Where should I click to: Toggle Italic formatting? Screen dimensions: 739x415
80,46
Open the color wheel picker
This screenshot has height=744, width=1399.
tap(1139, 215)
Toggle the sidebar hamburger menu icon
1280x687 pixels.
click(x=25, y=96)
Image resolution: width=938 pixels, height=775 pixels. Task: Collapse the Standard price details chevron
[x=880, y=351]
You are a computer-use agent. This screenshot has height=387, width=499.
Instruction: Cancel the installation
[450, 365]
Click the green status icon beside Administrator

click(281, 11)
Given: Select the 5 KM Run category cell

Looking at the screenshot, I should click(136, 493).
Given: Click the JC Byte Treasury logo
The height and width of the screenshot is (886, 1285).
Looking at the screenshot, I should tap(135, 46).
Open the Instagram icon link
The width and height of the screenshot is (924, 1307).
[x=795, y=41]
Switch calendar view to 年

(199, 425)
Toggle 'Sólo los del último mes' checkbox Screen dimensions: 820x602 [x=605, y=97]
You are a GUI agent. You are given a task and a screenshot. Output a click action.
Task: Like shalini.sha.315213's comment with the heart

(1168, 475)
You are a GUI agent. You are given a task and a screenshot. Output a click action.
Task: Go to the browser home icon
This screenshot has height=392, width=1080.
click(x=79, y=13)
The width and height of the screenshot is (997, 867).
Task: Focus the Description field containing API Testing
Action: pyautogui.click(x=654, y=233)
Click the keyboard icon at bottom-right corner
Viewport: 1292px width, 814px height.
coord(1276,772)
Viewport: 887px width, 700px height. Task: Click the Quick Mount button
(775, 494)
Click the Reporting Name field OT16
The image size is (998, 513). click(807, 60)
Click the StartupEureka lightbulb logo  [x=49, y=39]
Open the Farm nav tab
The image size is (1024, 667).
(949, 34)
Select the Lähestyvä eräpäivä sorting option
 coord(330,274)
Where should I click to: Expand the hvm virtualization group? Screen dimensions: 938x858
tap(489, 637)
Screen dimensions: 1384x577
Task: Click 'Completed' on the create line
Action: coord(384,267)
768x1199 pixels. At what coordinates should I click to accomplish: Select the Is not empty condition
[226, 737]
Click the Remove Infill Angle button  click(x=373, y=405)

######

Go over the data and return every line that includes the word "logo".

§ RESULT OF THIS TASK:
Given: Click the JC Byte Treasury logo
Click the StartupEureka lightbulb logo  [x=49, y=39]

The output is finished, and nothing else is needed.